Secondly, some of your criticisms (here and in your autocrap rant) against the autotools are again misplaced: you seem to want to hold the autotools' creators responsible for the misuses to which others put them, sometimes due to innocent ignorance, other times due to an arrogant sense of superiority (poor translation: I want to convey the german word "besserwisserisch").

As others have pointed out, I'm not surprised either that there are features in a large dependency graph that go into a black hole, like the TIFF support you mention. My curiosity is somewhat piqued to know how this irony resolves. And specifically, is this a run-time dependency or a build-time dependency?

But here's another irony: you don't recognize the deliberate architecture to which the autotools were built. I wasn't around at the time to know if they were originally built cathedral-style (their development now seems very bazaar-like), and you might not appreciate the architectural style used, but boy, you'd better believe it, much of your interaction with them was *designed*. In my experience most of the "friction" in interacting with the autotools is due to the very sort of meta-ignorance you write of: not even knowing what the tools' raison d'être are, or "disagreeing" with them (as if that is possible). I like to say: Those who do not understand the autotools are doomed to reinvent them, poorly. Please understand that I mean a philosophical understanding; I'm sure you know very well what AC_CHECK_LIBS does, for example. And yes, I think I can agree with your criticism of keeping around 20-years-superseded feature checks.

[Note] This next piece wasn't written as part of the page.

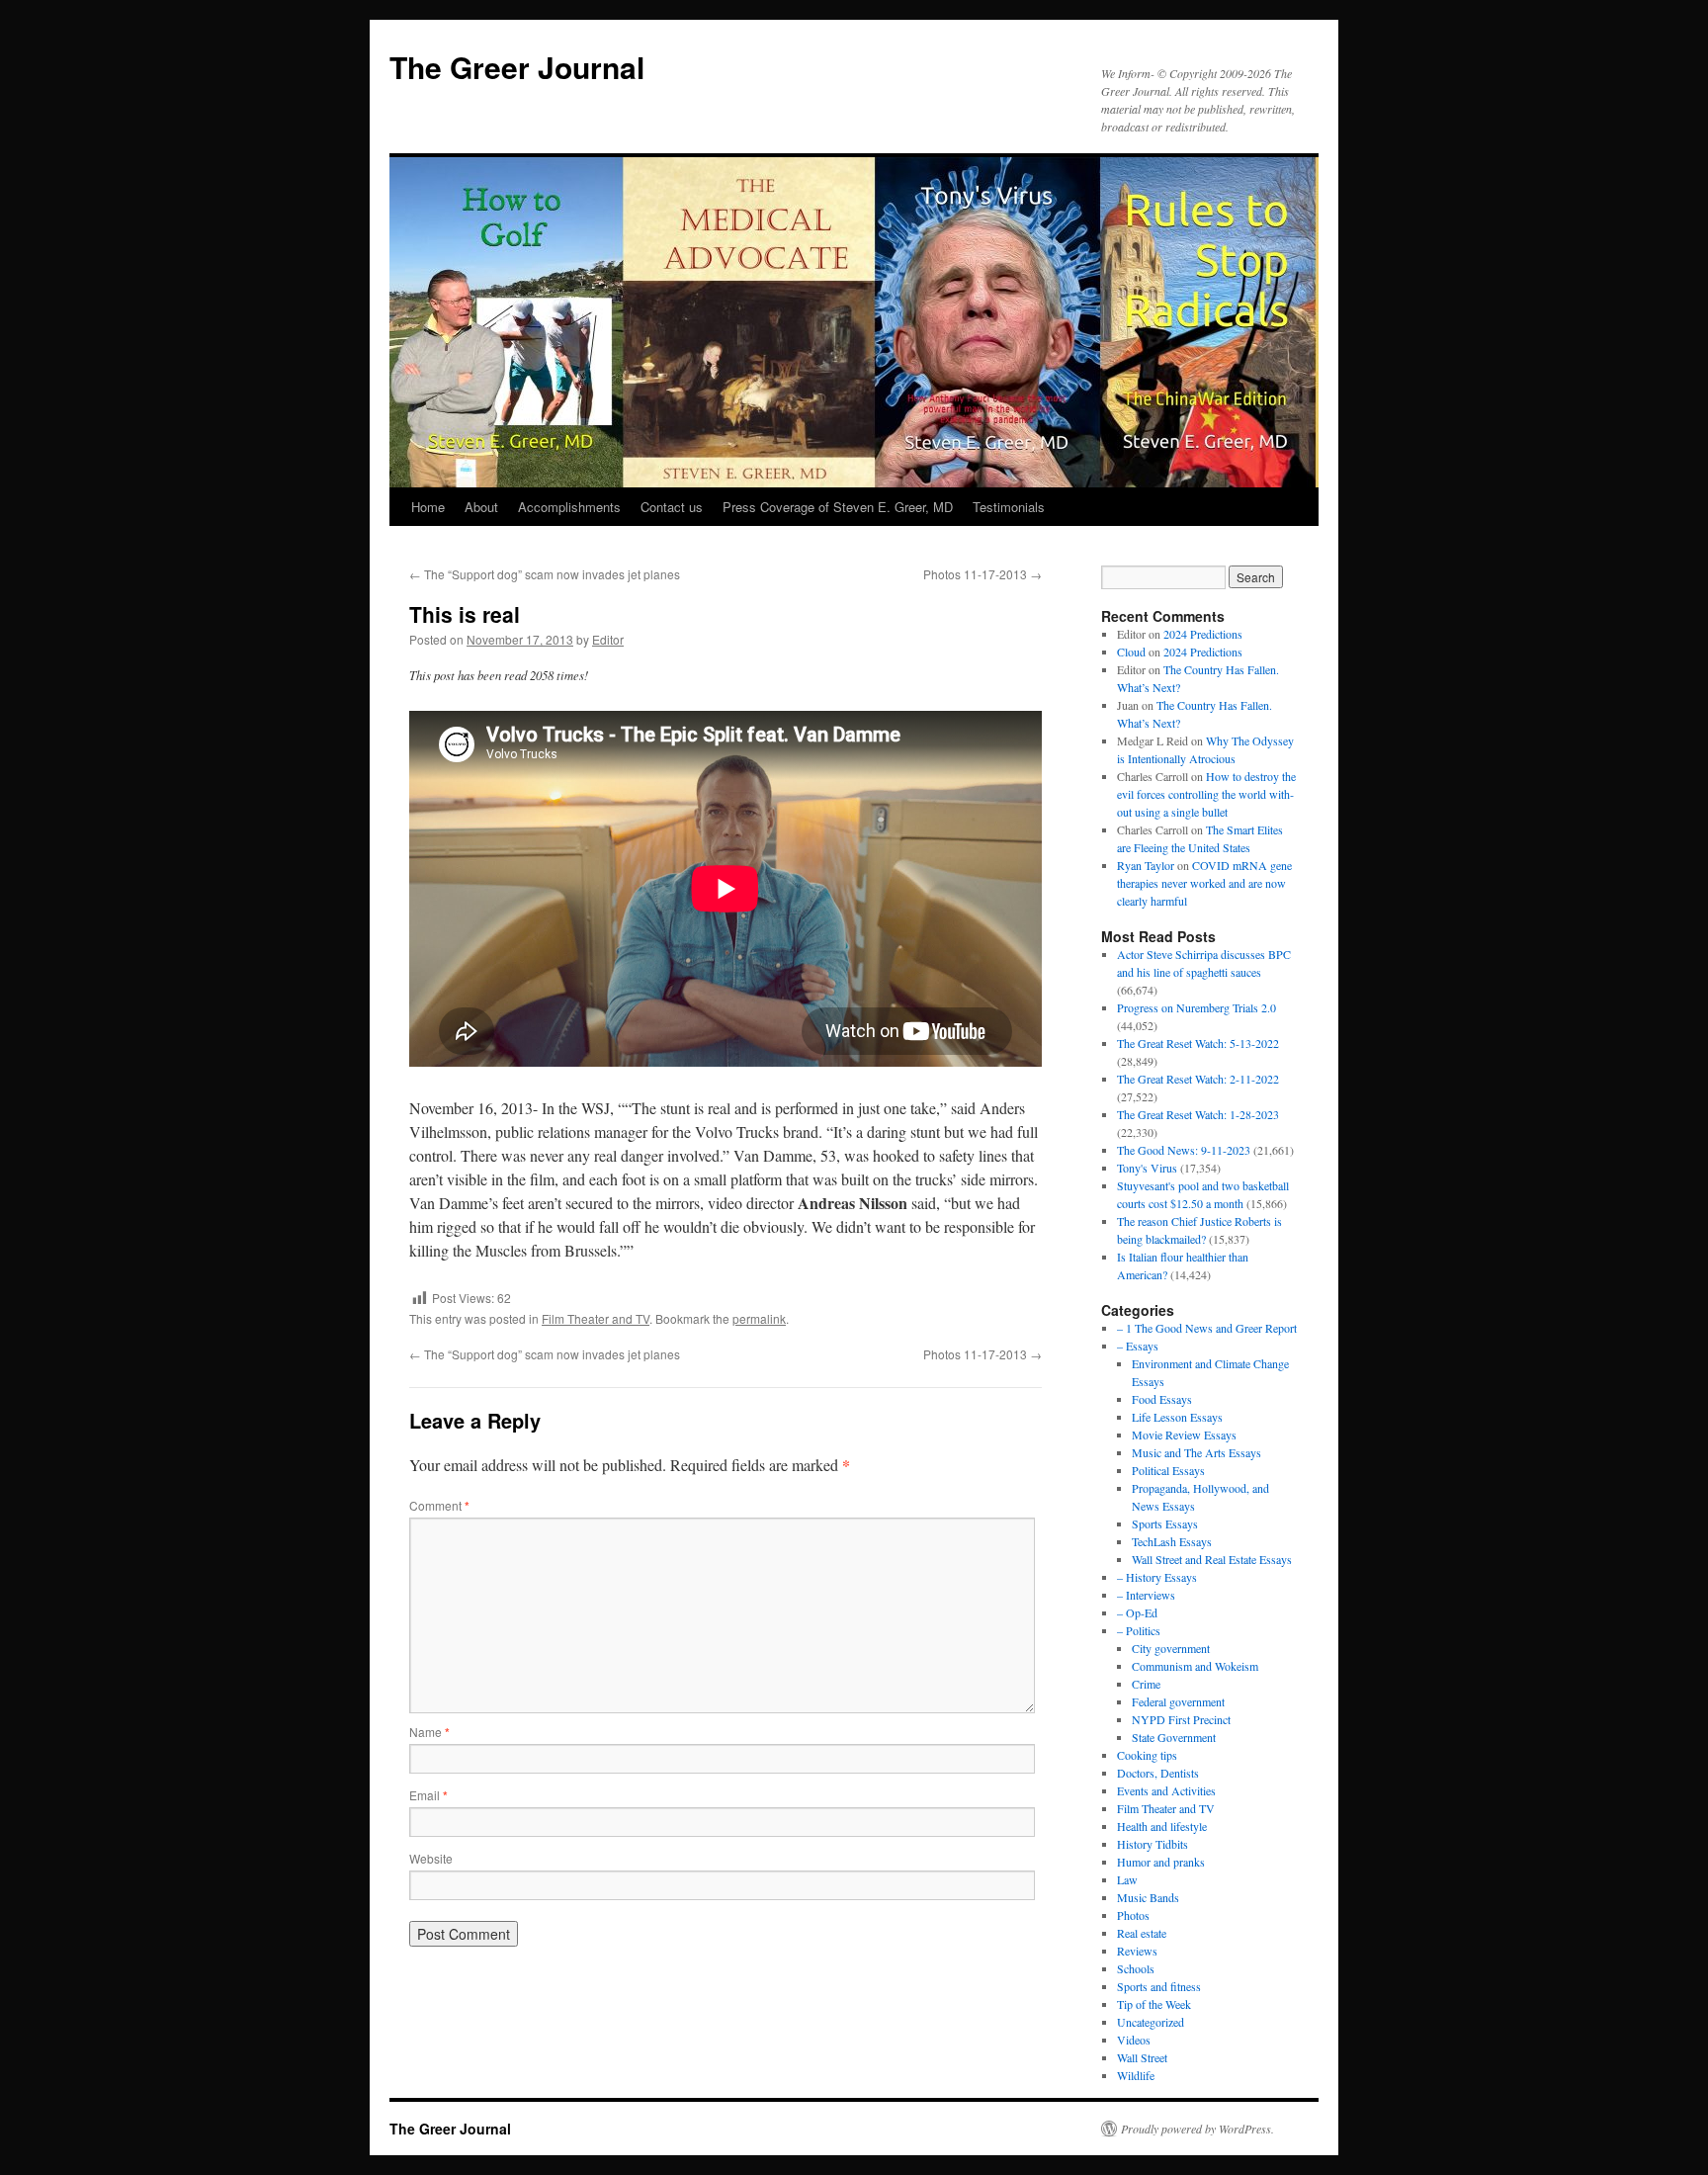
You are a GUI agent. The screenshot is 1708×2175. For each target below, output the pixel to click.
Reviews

P.S. I know I'm conflating cathedral-as-designed-artifact with cathedral-as-home-of-a-priesthood.
Others argued, and I agree, that a bazaar is the only style that is capable of delivering the gamut of systems we use today. PHK's lament reads a bit like a town planner despairing that there are no cities that consist only of cathedrals, that there's just so much damn chaos in the streets, with people just building their houses where they please! But that's pining for an unworthy goal: centrally planned economies don't work - a universally planned city would result in suburbs that are convenient to administer, but are not what their residents desire. Likewise, in the software world, one could have a landscape of only cathedrals, but then the bazaars would be gone, and so would be the users who shop at the bazaars.

I think it's important to consider the results of the evolutionary pressures acting on the software development industry. Clearly, the unruly bazaar strategies have largely displaced the cathedrals. In some instances we have even had direct invasions of individual members of the cathedral population: witness GCC's conversion to bazaar style with the 2.95 release. More recently, we had the XFree86 conversion to Xorg, another such conversion. I'm not aware of any conversions going the other way. This sort of conversion just doesn't happen consistently if there aren't strong ecological advantages to the bazaar strategy. And I suppose that's my objection to PHK's portrayal of our modern industry as a bunch of unruly wet-behind-the-ears kids who should get off his lawn, dammit, distilled into one word: ecology.